Tranexamic acid, or TXA, is not new. It's a clotting drug that has been used in limited situations, such as some surgeries, where it reduces bleeding.
If it can reduce bleeding in the operating room, doctors wondered, why not in the emergency room?
To find out, study leader Ian Roberts of the London School of Hygiene and Tropical Medicine says some 20,000 accident victims in 40 countries from Albania to Zambia were randomly assigned to either get the TXA treatment or not.
"We do a trial of a treatment that we hope would reduce bleeding, so we would hope to see there would be less deaths due to hemorrhage, and there was: quite highly significant reduction in the risk of dying due to hemorrhage. Fifteen percent reduction in the chances of dying if you got this drug."
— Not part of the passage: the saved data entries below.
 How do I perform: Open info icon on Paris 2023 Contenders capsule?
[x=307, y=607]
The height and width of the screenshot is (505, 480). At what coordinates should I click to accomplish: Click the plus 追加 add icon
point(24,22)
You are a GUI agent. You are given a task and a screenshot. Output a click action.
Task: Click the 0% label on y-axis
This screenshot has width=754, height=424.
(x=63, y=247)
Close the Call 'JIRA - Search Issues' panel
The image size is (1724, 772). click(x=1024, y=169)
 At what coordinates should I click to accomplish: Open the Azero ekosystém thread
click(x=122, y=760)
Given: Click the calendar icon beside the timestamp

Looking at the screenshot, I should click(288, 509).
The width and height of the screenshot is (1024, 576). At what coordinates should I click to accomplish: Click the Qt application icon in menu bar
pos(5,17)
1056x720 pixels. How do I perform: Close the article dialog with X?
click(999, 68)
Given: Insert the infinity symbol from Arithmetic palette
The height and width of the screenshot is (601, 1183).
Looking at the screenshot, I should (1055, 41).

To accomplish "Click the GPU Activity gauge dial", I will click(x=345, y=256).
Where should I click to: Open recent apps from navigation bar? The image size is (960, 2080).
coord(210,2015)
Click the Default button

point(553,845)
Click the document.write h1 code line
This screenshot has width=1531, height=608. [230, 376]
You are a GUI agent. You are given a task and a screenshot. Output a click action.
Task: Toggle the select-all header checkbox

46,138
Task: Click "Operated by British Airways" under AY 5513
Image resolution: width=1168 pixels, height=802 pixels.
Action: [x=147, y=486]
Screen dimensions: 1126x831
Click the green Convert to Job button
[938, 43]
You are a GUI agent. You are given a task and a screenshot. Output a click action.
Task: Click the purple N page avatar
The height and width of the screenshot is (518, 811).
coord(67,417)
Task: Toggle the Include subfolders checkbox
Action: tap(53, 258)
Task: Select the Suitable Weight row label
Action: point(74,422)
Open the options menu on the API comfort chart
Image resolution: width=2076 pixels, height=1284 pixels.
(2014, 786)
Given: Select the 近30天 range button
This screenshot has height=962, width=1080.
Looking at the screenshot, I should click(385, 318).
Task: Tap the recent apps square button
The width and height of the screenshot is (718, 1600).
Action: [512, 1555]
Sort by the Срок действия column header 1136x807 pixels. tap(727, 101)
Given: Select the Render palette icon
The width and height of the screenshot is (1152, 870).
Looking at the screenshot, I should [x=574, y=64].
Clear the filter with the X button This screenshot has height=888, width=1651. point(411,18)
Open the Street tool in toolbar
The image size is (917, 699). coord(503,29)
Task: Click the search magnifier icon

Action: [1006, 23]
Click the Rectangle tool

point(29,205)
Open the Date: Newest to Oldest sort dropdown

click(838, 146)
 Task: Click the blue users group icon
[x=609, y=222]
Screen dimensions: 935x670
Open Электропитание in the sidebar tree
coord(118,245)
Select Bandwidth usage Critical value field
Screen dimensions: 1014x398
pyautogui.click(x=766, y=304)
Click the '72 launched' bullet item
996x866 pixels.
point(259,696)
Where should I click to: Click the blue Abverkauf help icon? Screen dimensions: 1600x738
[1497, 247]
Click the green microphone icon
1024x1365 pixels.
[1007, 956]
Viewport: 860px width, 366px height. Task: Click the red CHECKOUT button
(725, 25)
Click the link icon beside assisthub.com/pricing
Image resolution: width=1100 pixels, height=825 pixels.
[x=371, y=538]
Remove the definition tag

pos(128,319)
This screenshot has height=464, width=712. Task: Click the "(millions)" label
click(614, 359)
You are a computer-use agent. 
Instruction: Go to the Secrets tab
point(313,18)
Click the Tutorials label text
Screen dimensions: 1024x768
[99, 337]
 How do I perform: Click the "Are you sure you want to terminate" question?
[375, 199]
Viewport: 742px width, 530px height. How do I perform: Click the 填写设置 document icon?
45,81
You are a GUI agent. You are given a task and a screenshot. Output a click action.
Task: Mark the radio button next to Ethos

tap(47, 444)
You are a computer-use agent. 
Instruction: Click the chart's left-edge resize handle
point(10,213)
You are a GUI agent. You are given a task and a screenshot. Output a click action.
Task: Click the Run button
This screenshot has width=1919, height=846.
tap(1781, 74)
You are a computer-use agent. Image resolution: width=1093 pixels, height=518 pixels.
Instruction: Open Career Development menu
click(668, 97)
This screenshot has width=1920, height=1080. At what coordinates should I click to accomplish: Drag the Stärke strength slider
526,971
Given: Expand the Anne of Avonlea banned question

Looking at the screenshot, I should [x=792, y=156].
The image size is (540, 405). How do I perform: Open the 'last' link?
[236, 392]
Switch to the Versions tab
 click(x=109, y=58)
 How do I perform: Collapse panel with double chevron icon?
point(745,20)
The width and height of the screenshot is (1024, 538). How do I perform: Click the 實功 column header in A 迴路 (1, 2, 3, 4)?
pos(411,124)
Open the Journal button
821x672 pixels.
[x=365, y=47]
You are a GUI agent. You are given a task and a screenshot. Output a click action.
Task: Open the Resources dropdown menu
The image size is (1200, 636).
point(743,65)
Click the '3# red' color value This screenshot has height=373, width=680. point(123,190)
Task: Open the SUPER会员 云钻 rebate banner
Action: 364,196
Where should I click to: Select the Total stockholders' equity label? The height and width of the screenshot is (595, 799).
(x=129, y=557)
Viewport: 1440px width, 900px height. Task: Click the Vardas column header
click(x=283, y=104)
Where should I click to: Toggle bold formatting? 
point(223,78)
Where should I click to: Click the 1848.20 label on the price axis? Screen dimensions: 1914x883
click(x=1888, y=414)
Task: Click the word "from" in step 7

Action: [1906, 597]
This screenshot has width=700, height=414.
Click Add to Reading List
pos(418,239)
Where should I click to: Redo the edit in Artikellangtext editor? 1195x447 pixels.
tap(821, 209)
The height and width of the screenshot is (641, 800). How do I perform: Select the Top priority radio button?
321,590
That's the good news. But Roberts and his colleagues worried that a clotting drug might increase heart attacks or strokes.
"But we didn't find that either. We saw a highly significant reduction in the risk of dying, and a highly significant increase in the patients who left hospital with no symptoms whatsoever. So that's good news, too," he said.
Patients were given two injections of the drug, which is no longer under patent protection and doesn't require special handling. With treatment costing less than $10 a patient, Roberts says it is remarkably cost-effective.
"It's probably one of the cheapest ways to save a life there ever is. So it compares favorably in terms of cost-effectiveness with anti-malarials, anti-retrovirals. The treatment is seriously cheap, and it doesn't get much more cost-effective than this," he said.
Ian Roberts said TXA should be added to the World Health Organization's list of essential medicines.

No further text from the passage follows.